Task to complete: The response should be an exact copy of every record.

Records from a data collection
Segment Open
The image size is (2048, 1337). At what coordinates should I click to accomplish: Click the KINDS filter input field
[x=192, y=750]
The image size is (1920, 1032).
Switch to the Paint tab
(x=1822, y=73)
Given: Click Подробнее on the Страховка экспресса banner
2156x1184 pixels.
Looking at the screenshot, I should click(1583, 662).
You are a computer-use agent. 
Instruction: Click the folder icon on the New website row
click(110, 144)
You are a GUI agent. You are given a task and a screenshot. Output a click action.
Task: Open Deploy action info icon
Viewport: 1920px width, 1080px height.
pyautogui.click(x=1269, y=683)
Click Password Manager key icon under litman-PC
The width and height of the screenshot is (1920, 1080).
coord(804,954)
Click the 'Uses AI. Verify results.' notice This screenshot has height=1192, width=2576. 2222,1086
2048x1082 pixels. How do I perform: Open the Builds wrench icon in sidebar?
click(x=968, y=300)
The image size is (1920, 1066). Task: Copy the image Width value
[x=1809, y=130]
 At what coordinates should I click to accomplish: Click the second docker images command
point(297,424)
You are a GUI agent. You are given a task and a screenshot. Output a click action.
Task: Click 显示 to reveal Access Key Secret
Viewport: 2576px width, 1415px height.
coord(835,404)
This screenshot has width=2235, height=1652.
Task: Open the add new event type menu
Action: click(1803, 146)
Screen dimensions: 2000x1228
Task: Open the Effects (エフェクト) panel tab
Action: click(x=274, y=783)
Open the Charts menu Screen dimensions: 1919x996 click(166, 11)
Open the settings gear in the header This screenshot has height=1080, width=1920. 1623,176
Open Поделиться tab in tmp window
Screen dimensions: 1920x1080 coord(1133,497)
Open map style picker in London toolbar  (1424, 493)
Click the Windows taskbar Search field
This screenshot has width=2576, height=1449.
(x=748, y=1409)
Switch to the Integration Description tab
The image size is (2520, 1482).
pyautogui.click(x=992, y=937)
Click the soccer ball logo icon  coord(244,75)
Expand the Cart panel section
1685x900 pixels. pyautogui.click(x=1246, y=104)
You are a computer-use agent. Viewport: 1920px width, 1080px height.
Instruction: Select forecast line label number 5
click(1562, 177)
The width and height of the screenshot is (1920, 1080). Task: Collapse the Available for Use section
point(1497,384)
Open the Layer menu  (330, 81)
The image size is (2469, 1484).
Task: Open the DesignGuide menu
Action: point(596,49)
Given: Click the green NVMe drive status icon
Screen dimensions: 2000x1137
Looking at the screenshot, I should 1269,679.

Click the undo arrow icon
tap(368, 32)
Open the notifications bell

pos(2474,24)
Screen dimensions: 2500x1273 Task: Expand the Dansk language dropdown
Segment Closed
Written answer:
The image size is (2048, 1337). At what coordinates should I click to accomplish: Click the KINDS filter input field
[x=192, y=750]
The image size is (1920, 1032).
Switch to the Paint tab
(x=1822, y=73)
Given: Click Подробнее on the Страховка экспресса banner
2156x1184 pixels.
Looking at the screenshot, I should click(1583, 662).
You are a computer-use agent. 
Instruction: Click the folder icon on the New website row
click(110, 144)
You are a GUI agent. You are given a task and a screenshot. Output a click action.
Task: Open Deploy action info icon
Viewport: 1920px width, 1080px height.
pyautogui.click(x=1269, y=683)
Click Password Manager key icon under litman-PC
The width and height of the screenshot is (1920, 1080).
coord(804,954)
Click the 'Uses AI. Verify results.' notice This screenshot has height=1192, width=2576. 2222,1086
2048x1082 pixels. How do I perform: Open the Builds wrench icon in sidebar?
click(x=968, y=300)
The image size is (1920, 1066). Task: Copy the image Width value
[x=1809, y=130]
 At what coordinates should I click to accomplish: Click the second docker images command
point(297,424)
You are a GUI agent. You are given a task and a screenshot. Output a click action.
Task: Click 显示 to reveal Access Key Secret
Viewport: 2576px width, 1415px height.
coord(835,404)
This screenshot has width=2235, height=1652.
Task: Open the add new event type menu
Action: click(1803, 146)
Screen dimensions: 2000x1228
Task: Open the Effects (エフェクト) panel tab
Action: click(x=274, y=783)
Open the Charts menu Screen dimensions: 1919x996 click(166, 11)
Open the settings gear in the header This screenshot has height=1080, width=1920. 1623,176
Open Поделиться tab in tmp window
Screen dimensions: 1920x1080 coord(1133,497)
Open map style picker in London toolbar  (1424, 493)
Click the Windows taskbar Search field
This screenshot has width=2576, height=1449.
(x=748, y=1409)
Switch to the Integration Description tab
The image size is (2520, 1482).
pyautogui.click(x=992, y=937)
Click the soccer ball logo icon  coord(244,75)
Expand the Cart panel section
1685x900 pixels. pyautogui.click(x=1246, y=104)
You are a computer-use agent. Viewport: 1920px width, 1080px height.
Instruction: Select forecast line label number 5
click(1562, 177)
The width and height of the screenshot is (1920, 1080). Task: Collapse the Available for Use section
point(1497,384)
Open the Layer menu  (330, 81)
The image size is (2469, 1484).
Task: Open the DesignGuide menu
Action: point(596,49)
Given: Click the green NVMe drive status icon
Screen dimensions: 2000x1137
Looking at the screenshot, I should 1269,679.

Click the undo arrow icon
tap(368, 32)
Open the notifications bell

pos(2474,24)
Screen dimensions: 2500x1273 Task: Expand the Dansk language dropdown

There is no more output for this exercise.